Exercise details — The line containing "1024x675 pixels." marks the end: write out exactly every line from the first line of the data below through that line, and only those.

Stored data
╔══

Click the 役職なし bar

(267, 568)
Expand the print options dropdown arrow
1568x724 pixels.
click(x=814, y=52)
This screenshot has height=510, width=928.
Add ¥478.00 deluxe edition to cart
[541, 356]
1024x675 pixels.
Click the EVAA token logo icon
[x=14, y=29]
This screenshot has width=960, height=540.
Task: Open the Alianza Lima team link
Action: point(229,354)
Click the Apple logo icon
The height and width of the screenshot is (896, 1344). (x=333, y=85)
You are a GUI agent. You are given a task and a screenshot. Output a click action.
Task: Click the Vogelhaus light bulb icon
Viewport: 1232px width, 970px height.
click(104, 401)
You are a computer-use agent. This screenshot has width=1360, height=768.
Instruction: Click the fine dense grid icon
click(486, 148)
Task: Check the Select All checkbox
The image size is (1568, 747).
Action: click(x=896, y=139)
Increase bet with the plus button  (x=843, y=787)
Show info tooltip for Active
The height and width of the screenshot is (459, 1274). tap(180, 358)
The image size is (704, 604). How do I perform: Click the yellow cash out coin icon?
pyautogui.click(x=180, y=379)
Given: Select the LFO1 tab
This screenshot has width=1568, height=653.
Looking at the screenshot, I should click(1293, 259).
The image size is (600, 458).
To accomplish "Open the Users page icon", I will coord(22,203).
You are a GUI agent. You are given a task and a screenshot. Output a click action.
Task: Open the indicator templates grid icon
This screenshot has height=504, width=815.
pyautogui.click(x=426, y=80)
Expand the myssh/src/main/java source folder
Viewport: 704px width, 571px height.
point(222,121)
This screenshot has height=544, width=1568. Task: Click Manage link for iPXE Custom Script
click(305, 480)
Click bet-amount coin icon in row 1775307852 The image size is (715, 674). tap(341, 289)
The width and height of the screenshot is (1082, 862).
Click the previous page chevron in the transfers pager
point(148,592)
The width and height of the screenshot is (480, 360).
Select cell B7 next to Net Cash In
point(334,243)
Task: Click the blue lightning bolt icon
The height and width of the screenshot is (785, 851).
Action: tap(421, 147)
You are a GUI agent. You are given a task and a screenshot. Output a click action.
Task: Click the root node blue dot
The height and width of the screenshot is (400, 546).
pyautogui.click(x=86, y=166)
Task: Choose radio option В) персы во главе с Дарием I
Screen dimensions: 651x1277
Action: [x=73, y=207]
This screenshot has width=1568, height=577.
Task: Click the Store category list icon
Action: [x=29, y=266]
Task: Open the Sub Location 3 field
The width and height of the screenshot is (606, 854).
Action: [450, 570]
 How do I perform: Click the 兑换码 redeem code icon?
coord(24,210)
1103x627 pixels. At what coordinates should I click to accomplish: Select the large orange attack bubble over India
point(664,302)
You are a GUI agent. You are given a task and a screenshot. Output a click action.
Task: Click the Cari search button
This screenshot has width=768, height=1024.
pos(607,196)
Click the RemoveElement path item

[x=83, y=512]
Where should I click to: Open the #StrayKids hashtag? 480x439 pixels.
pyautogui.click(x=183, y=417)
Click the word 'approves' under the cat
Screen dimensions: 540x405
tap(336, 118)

╚══

Finished exercise —
Click the 役職なし bar

(267, 568)
Expand the print options dropdown arrow
1568x724 pixels.
click(x=814, y=52)
This screenshot has height=510, width=928.
Add ¥478.00 deluxe edition to cart
[541, 356]
1024x675 pixels.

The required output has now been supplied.